=== PROBLEM DETAILS ===
Output the lines below verbatim, starting at the line that contains "Given: Click the hourglass" and ending at the line that contains "Looking at the screenshot, I should [340, 141].", both included, and nothing else.

>> Begin SUPPLIED DATA

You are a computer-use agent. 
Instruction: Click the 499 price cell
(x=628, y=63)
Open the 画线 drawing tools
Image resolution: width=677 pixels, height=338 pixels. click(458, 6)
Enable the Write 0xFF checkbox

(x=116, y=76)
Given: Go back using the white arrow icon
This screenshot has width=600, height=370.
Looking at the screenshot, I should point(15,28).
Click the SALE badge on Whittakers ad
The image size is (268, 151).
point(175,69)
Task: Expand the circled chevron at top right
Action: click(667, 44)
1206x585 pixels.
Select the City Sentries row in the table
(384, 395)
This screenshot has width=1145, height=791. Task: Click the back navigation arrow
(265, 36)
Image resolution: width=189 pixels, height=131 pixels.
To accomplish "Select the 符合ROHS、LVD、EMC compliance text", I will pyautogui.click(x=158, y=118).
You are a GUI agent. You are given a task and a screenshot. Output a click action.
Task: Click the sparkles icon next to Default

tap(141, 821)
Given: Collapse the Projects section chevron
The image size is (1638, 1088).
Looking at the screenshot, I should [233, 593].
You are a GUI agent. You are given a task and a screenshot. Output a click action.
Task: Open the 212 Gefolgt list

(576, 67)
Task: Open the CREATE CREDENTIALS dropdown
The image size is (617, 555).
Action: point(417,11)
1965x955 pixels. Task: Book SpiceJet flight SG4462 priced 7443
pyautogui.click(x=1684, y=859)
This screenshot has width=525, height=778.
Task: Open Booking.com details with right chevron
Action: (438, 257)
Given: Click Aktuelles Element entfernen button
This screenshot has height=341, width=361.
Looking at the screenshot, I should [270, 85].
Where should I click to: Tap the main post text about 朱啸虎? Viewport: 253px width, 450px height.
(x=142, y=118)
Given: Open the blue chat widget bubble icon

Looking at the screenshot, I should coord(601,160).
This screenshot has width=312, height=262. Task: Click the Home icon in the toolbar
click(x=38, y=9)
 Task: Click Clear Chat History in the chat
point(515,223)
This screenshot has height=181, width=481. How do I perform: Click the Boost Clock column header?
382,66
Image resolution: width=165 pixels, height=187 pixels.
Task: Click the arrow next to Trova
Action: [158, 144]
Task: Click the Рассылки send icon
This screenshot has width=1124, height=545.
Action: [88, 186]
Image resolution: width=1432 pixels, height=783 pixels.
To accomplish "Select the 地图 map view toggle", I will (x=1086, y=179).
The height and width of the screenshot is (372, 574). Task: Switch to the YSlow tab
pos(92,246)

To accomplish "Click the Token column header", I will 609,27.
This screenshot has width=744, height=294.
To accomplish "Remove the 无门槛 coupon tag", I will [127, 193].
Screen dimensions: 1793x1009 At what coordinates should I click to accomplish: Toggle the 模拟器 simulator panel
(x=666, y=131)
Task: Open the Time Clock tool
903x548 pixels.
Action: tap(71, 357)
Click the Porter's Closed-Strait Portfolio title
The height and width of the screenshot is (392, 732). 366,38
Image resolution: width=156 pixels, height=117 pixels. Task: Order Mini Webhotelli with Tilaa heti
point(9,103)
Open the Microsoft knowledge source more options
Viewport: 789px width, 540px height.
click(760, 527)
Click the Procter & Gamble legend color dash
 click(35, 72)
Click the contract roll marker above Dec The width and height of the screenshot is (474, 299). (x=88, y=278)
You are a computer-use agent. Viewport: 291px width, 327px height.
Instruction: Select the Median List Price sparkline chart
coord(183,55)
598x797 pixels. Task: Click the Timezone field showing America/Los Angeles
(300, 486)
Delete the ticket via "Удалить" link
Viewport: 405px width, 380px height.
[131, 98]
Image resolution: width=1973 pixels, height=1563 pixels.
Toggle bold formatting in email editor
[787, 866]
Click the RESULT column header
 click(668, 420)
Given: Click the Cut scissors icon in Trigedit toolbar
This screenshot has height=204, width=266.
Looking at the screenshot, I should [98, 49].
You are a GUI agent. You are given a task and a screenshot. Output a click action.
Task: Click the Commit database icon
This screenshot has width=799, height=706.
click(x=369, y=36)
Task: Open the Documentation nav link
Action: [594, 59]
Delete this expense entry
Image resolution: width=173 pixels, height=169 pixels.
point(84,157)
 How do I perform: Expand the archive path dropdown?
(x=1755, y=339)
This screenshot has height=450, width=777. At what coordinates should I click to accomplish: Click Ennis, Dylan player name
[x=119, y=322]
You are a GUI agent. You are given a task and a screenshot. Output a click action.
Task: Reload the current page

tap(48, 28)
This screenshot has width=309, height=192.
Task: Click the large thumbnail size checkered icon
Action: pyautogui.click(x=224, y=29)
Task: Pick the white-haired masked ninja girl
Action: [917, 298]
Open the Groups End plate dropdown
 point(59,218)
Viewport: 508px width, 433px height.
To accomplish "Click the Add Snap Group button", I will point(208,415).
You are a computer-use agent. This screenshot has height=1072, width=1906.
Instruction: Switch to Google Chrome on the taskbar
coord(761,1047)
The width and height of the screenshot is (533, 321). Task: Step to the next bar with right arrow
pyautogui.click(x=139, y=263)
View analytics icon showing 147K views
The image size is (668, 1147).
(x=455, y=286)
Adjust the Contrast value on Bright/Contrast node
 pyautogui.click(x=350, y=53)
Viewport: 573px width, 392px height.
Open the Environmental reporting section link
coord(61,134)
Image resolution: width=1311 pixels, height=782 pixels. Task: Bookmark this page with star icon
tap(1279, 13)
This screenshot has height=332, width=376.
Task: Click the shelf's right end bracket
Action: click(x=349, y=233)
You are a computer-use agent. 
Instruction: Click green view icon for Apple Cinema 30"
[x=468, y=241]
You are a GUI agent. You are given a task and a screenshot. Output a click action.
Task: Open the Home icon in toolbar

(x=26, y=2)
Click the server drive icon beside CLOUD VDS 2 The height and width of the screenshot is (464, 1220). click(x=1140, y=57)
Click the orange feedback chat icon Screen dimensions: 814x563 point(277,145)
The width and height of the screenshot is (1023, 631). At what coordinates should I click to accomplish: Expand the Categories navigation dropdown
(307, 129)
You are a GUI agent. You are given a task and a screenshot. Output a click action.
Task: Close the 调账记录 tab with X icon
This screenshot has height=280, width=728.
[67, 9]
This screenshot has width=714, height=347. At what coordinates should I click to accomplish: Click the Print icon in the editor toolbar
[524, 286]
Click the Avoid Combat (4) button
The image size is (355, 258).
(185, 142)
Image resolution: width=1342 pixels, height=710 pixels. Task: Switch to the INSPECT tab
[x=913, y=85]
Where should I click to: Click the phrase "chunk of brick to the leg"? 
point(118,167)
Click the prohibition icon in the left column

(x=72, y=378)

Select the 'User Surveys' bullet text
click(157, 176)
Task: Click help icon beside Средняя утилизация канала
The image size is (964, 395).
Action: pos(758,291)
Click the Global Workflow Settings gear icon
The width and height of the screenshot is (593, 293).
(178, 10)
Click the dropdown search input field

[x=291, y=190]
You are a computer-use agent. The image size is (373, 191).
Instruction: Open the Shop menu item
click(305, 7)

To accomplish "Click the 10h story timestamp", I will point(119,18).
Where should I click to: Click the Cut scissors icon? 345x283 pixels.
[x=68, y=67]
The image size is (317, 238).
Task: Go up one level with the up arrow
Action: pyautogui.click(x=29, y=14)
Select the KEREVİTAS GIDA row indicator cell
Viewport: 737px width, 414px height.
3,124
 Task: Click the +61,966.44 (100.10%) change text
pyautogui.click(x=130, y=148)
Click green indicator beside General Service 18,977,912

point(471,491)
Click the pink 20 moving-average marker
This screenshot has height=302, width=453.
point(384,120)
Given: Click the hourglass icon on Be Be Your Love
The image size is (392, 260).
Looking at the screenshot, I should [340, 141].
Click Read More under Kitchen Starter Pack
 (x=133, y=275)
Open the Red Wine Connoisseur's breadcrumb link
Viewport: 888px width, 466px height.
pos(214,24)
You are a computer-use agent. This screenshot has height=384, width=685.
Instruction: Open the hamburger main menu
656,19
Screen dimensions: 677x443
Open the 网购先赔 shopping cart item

>> End SUPPLIED DATA

=== TASK OUTPUT ===
Given: Click the hourglass icon on Be Be Your Love
The image size is (392, 260).
Looking at the screenshot, I should [340, 141].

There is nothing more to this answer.